Automated Bug Classification. : Bug Report Routing

University essay from Linköpings universitet/Institutionen för datavetenskap; Linköpings universitet/Filosofiska fakulteten

Author: Sridhar Adhikarla; [2020]

Keywords: ;

Abstract: With the growing software technologies companies tend to develop automated solutions to save time and money. Automated solutions have seen tremendous growth in the software industry and have benefited from extensive machine learning research. Although extensive research has been done in the area of automated bug classification, with the new data being collected, more precise methods are yet to be developed. An automated bug classifier will process the content of the bug report and assign it to the person or department that would fix the problem. A bug report typically contains an unstructured text field where the problem is described in detail. A lot of research regarding information extraction from such text fields has been done. This thesis uses a topic modeling technique, Latent Dirichlet Allocation (LDA), and a numerical statistic Term Frequency - Inverse Document Frequency (TF-IDF), to generate two different features from the unstructured text fields of the bug report.
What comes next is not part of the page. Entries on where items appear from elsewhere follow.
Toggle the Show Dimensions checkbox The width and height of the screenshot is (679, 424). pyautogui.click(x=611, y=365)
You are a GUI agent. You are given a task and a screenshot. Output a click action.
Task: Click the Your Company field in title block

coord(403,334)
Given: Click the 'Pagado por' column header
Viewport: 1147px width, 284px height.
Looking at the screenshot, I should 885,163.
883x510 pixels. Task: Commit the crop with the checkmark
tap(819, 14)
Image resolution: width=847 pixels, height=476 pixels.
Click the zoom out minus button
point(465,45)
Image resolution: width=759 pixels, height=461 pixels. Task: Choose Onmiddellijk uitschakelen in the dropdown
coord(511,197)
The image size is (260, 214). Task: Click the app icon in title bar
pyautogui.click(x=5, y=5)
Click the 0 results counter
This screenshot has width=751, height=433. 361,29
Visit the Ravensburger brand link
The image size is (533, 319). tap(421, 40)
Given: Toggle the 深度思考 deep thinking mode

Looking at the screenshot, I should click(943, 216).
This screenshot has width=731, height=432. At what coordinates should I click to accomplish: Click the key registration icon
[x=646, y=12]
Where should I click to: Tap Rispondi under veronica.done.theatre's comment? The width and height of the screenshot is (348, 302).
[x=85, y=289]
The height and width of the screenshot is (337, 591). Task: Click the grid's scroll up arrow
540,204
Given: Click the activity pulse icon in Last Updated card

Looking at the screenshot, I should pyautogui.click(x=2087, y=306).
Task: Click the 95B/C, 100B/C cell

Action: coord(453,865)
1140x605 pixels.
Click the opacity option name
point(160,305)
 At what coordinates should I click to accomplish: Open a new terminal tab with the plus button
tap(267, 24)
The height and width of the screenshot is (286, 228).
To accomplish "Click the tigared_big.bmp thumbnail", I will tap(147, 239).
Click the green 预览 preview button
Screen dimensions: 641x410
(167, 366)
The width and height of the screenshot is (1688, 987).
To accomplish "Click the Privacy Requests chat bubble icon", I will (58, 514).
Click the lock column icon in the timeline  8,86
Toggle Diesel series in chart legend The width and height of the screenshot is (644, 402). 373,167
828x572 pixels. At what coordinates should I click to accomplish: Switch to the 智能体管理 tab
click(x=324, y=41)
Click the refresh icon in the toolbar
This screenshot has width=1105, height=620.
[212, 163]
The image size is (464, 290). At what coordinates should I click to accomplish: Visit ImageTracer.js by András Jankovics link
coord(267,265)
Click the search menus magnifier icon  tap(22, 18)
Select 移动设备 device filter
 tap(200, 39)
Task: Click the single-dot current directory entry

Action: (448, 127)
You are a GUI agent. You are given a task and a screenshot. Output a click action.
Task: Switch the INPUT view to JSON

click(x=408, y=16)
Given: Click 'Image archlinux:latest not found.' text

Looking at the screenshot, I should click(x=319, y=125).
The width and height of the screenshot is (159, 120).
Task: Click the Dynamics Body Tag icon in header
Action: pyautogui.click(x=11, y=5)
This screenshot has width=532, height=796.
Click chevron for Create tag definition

A third set of features was created by concatenating the TF-IDF and the LDA features. The class distribution of the data used in this thesis changes over time. To explore if time has an impact on the prediction, the age of the bug report was introduced as a feature. The importance of this feature, when used along with the LDA and TF-IDF features, was also explored in this thesis. These generated feature vectors were used as predictors to train three different classification models; multinomial logistic regression, dense neural networks, and DO-probit. The prediction of the classifiers, for the correct department to handle a bug, was evaluated on the accuracy and the F1-score of the prediction. For comparison, the predictions from a Support Vector Machine (SVM) using a linear kernel was treated as the baseline. The best results for the multinomial logistic regression and the dense neural networks classifiers were obtained when the TF-IDF features of the bug reports were used as predictors. Among the three classifiers trained the dense neural network had the best performance, though the classifier was not able to perform better than the SVM baseline. Using age as a feature did not give a significant improvement in the predictive performance of the classifiers, but was able to identify some interesting patterns in the data. Further research on other ways of using the age of the bug reports could be promising.